The botnet strategy has evolved and the threat level has increased with it. By injecting malware into Wordpress plugins, cybercriminals are now launching drive-by attacks on Java vulnerabilities, bypassing the need for user activation so that Mac users don"t even know they"ve been zombified.
Naturally anti-virus companies were the first to alert the Mac community to this. But so far Apple has been unwilling to work with them – just as they"ve been unwilling to collaborate with Java programmers Oracle to plug the necessary holes.
This has left Apple slow to respond to the threat and open to criticism. Speaking to the BBC, Rik Ferguson, director of security research and communication at Trend Micro, notes how "Security updates issued by Apple are issued too slowly and not on any regular schedule.

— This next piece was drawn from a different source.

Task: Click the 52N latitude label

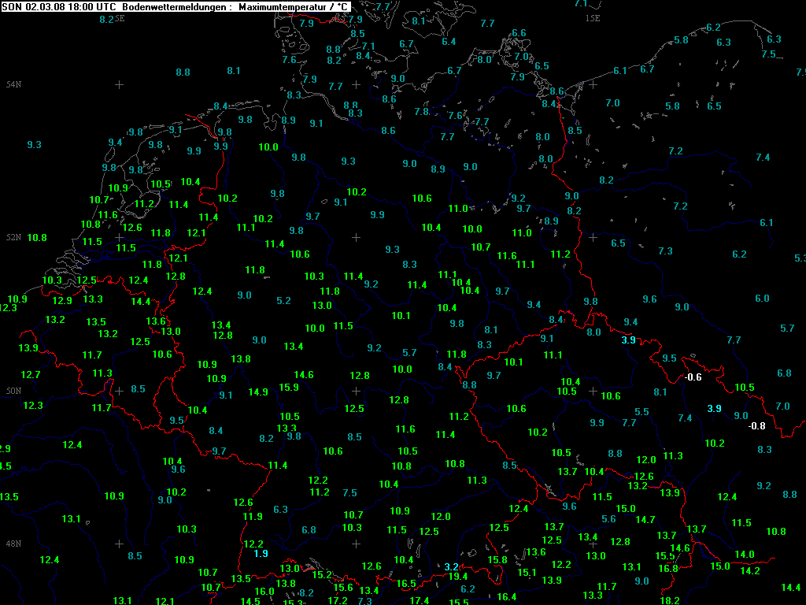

"Apple"s sluggishness on security updates could perhaps have been defended in the past by the relative paucity of malware on that operating system," he continues. "However, Mac OS is increasingly attractive and increasingly exploited by criminals." Still, a Sophos security report [one in five Mac systems has malware on it] confirms that Macs pick up far more Windows than they do Mac viruses, often through email spam and browser cookies, which can then be unwittingly passed onto PC users. Whatever the merits of Mountain Lion, its lockdown approach to security – dubbed Gatekeeper – will be useless against these.
For now, this remains the strongest reason for Mac users to install some sort of antivirus software, if anything to cultivate the mindset that malicious software is really out there. Because it won"t be long before the Mac-specific threat takes yet another twist. Let"s just hope Apple wakes up to its responsibilities before the next volley of OS X malware hits Mac users" shores.